[Stored data]
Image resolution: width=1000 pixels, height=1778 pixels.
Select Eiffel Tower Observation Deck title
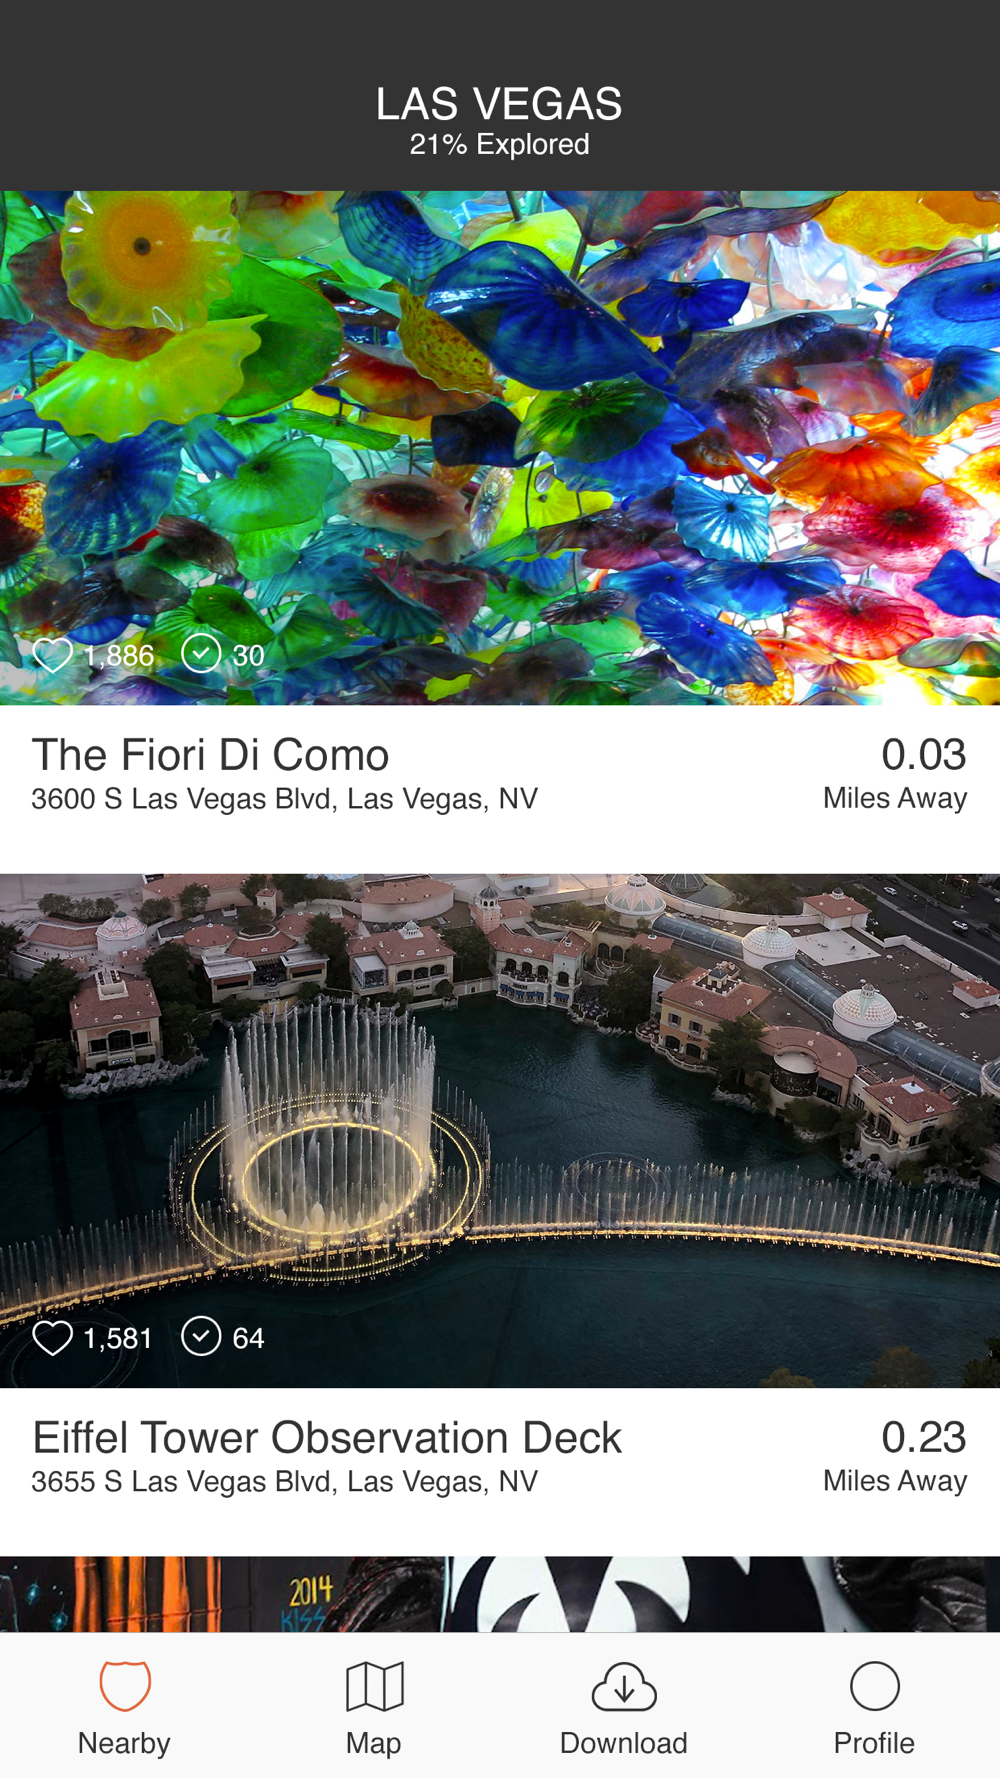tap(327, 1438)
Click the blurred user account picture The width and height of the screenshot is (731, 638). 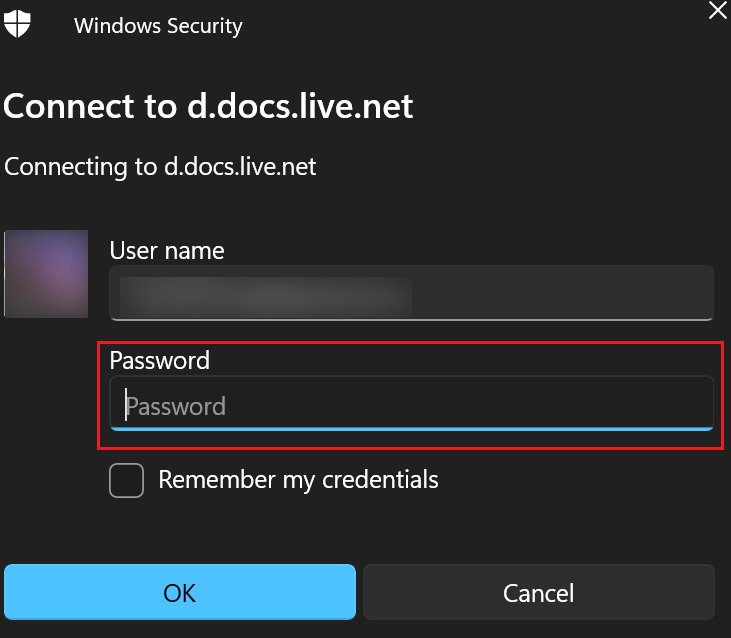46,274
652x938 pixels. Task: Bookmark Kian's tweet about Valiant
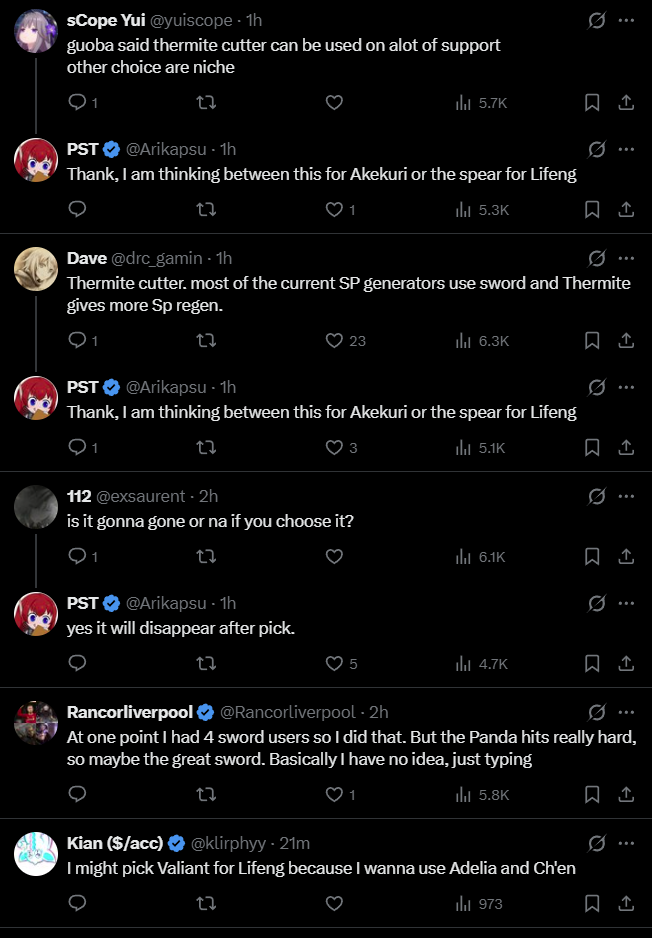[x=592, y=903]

**WHAT IS BEING ASKED**
Copy exactly the lines from the one containing "652x938 pixels. Task: Bookmark" to the end of the records, both included, and leave the pictures out.

**EXERCISE SOLUTION**
652x938 pixels. Task: Bookmark Kian's tweet about Valiant
[x=592, y=903]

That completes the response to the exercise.